*** Opening EXERCISE INPUTS ***
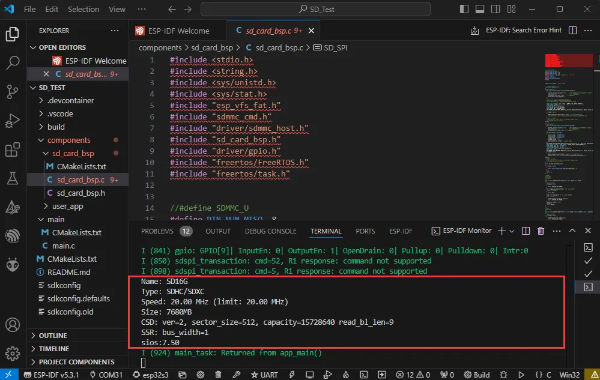Open the Extensions view in activity bar
The width and height of the screenshot is (600, 380).
tap(13, 149)
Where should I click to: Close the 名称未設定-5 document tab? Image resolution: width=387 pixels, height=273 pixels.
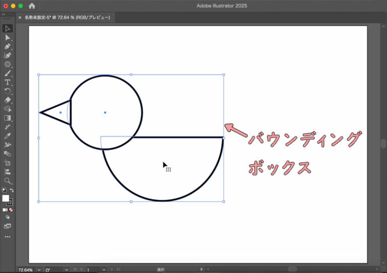(x=20, y=17)
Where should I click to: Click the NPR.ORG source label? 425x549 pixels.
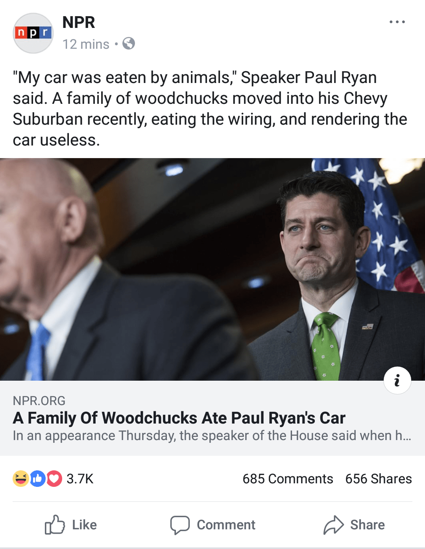click(x=39, y=401)
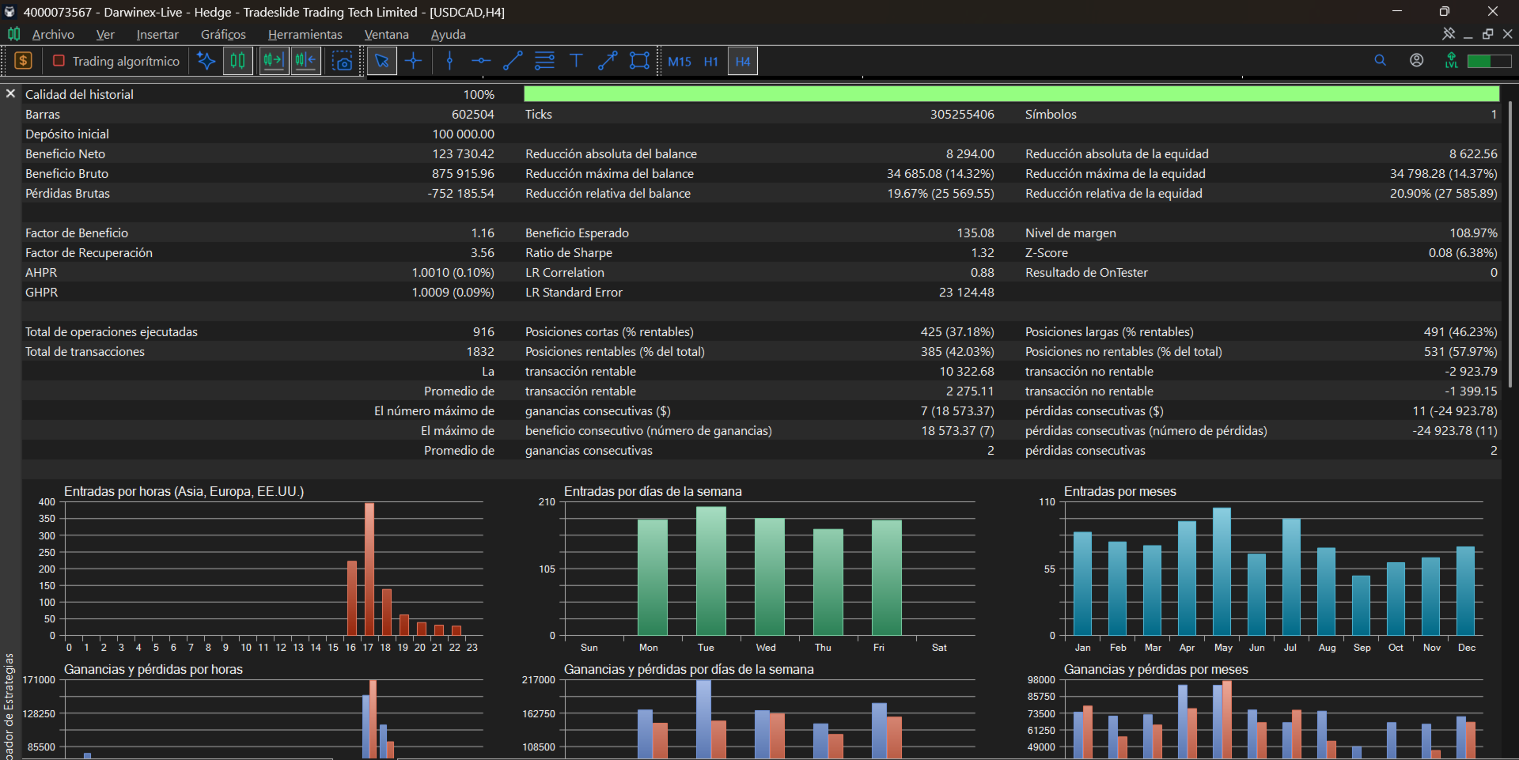Open the Herramientas menu
Image resolution: width=1519 pixels, height=760 pixels.
[x=305, y=35]
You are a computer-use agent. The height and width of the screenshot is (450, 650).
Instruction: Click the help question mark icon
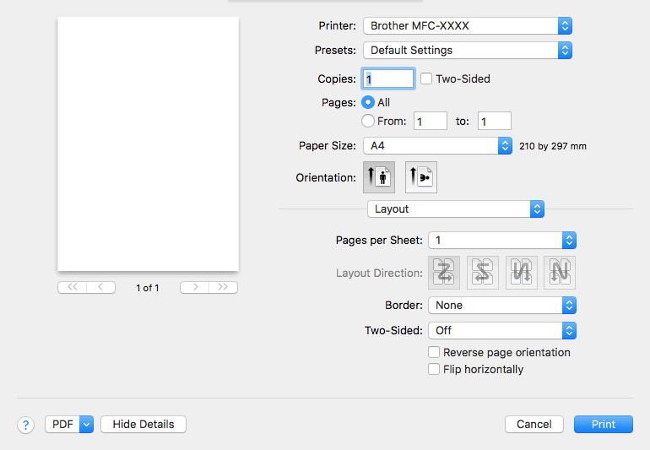tap(25, 425)
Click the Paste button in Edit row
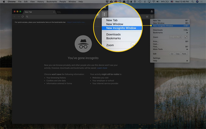Screen dimensions: 206x129 184,54
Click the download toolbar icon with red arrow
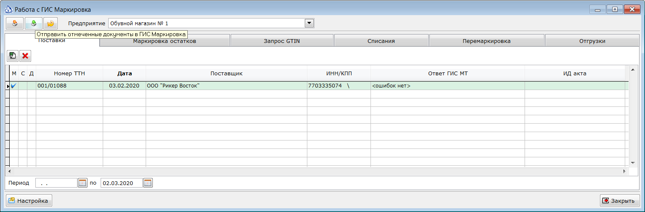This screenshot has width=645, height=212. click(x=15, y=24)
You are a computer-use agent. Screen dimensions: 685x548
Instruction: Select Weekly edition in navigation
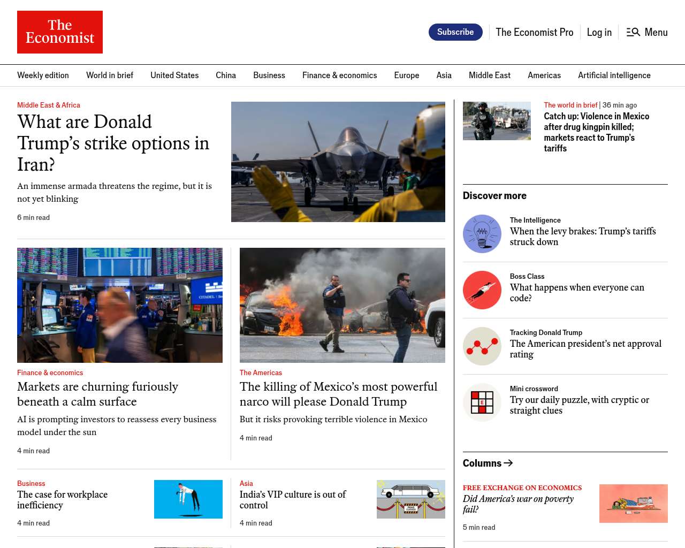point(43,75)
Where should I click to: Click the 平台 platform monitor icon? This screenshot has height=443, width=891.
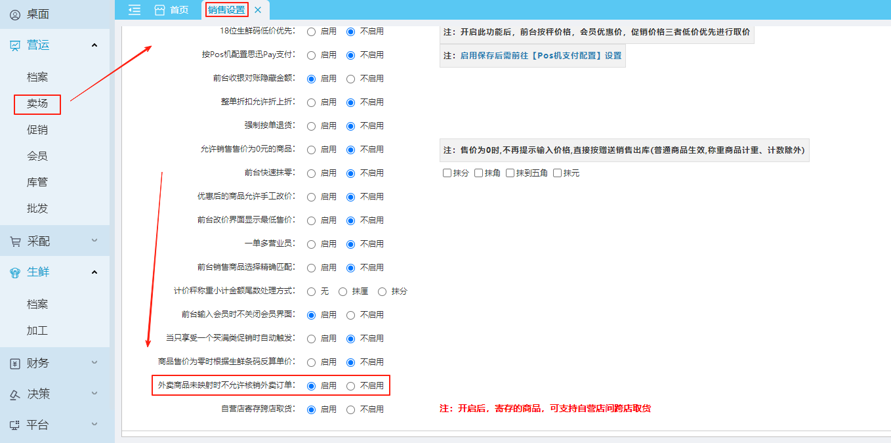pos(15,425)
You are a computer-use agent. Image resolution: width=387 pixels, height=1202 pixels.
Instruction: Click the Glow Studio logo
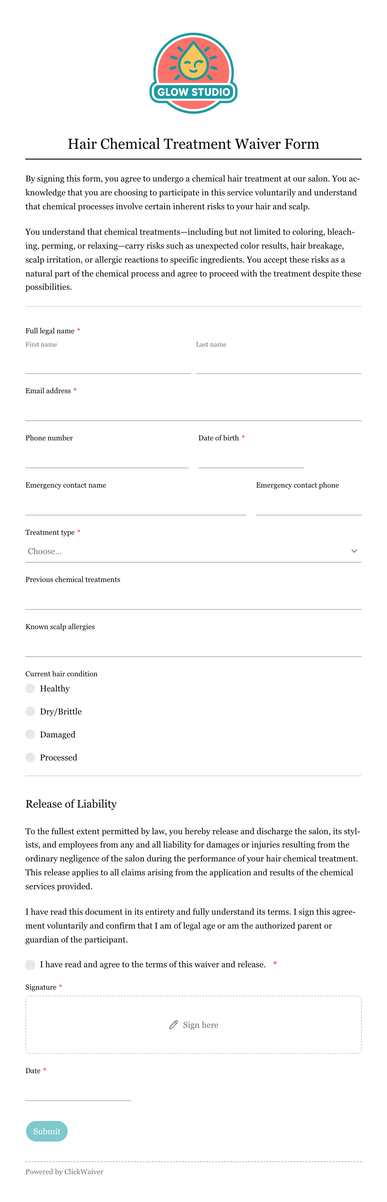[x=194, y=73]
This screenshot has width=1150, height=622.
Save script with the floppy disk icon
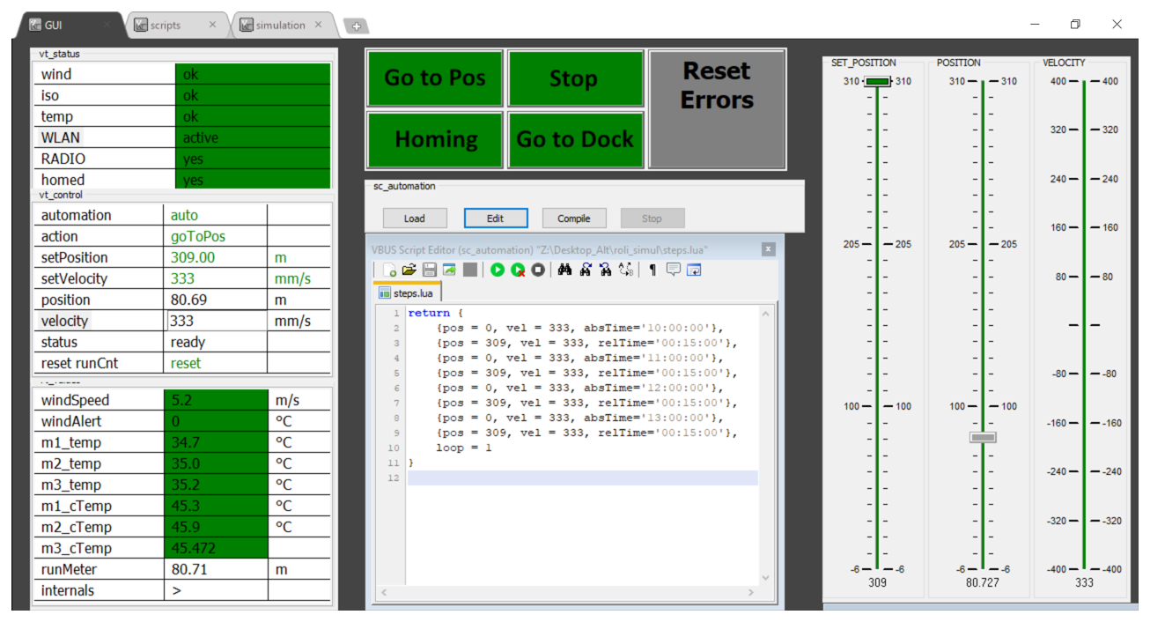(429, 270)
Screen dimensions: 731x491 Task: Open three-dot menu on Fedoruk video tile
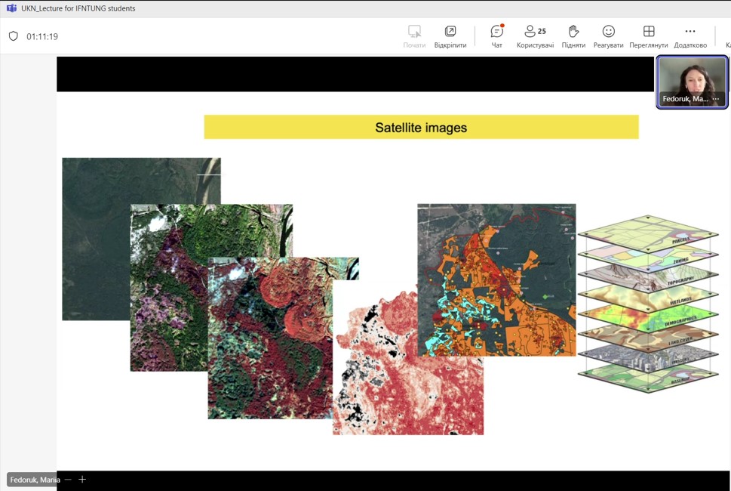[716, 99]
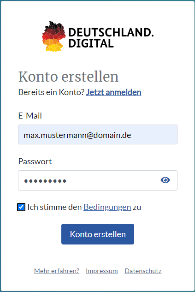Click the Passwort field label

(x=35, y=161)
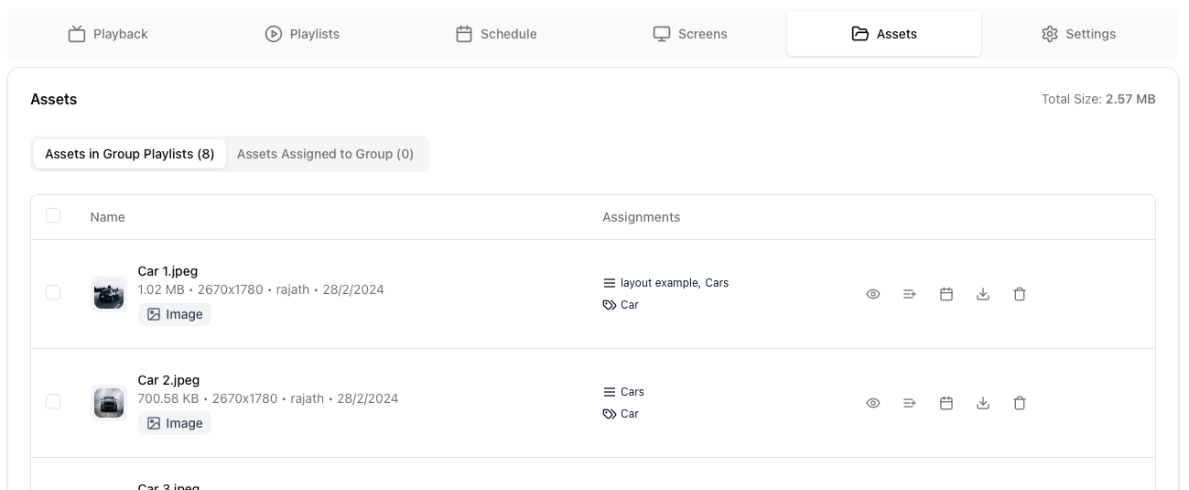Screen dimensions: 1189x490
Task: Go to the Schedule tab
Action: [496, 34]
*** Closing EXERCISE INPUTS ***
Going through the entries above, count each line that has the word "computer" and report only the count.

3